Identification of potential biomarkers and mechanisms for keloid disorder based on comprehensive bioinformatics analysis and machine learning algorithms.

BACKGROUND

Keloid disorder (KD) encompasses a spectrum of fibroproliferative dermal conditions, the pathogenesis remains complex and incompletely understood. This study sought to identify biomarkers and potential therapeutic targets for KD through an integrative bioinformatics approach and machine learning analysis of RNA sequencing data.

METHODS

RNA sequencing was performed on skin tissue samples from 13 patients with KD and 14 healthy controls. Using weighted gene co-expression network analysis and differential expression analysis revealed differentially expressed key module genes, and the CytoHubba plugin identified candidate genes. Subsequently analyzed using least absolute shrinkage and selection operator (LASSO) and support vector machine recursive feature elimination (SVM-RFE) methods to pinpoint feature genes associated with KD. Following this, biomarkers were determined through expression level validation, enrichment analysis, and immune infiltration analysis.

RESULTS

A total of 420 differentially expressed key module genes were identified, and the top 10 genes with DMNC values were selected as candidate genes. Five feature genes were selected through LASSO and SVM-RFE, with NID2, MFAP2, COL8A1, and P4HA3 showing significant expression differences between KD and control samples, along with consistent expression patterns across datasets, identified as potential biomarkers. These four biomarkers were proved to possess high diagnostic potential, and they were found to exhibit significant positive correlations with one another.
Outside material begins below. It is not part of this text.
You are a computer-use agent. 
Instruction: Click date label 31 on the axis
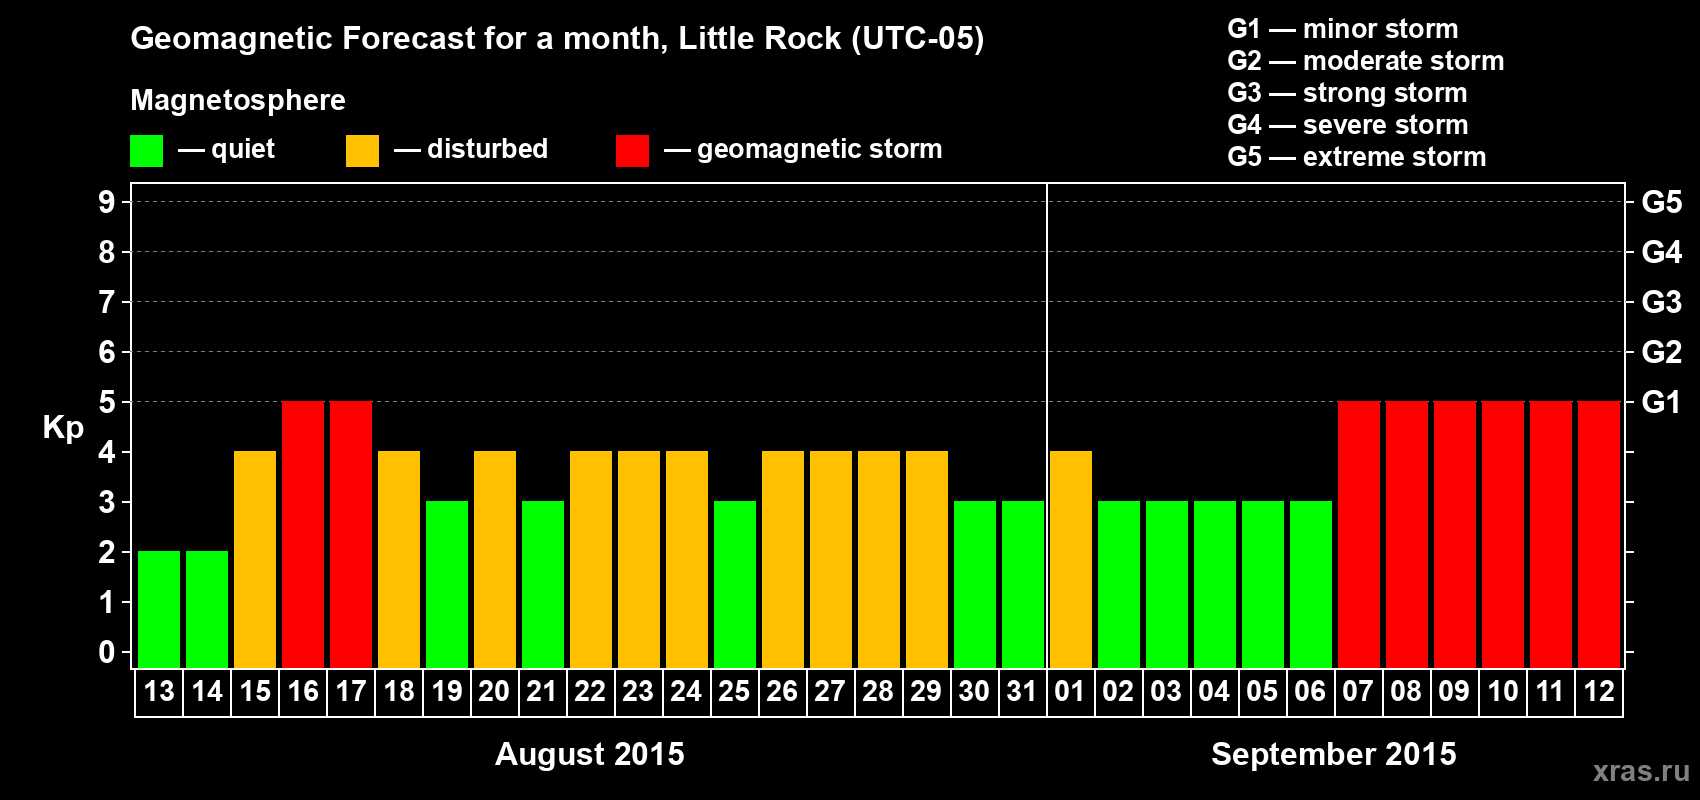[x=1022, y=692]
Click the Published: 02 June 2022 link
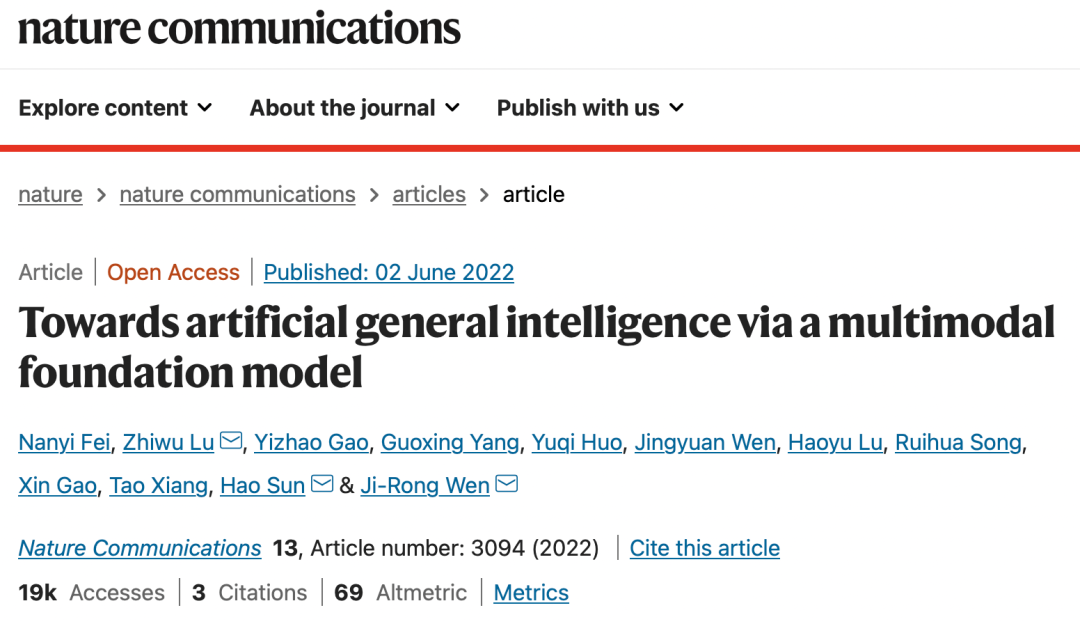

Functional enrichment analysis indicated that the primary KEGG pathways associated with these biomarkers included "steroid hormone biosynthesis" and "cytokine-cytokine receptor interaction." Moreover, immune infiltration analysis revealed that the four biomarkers were negatively correlated with type 17 T helper cells and positively correlated with 15 immune cell types, including activated B cells and central memory CD4 T cells.

CONCLUSION

In conclusion, NID2, MFAP2, COL8A1, and P4HA3 were identified as key biomarkers for KD, offering new avenues for more targeted and effective diagnostic and therapeutic strategies for managing this condition.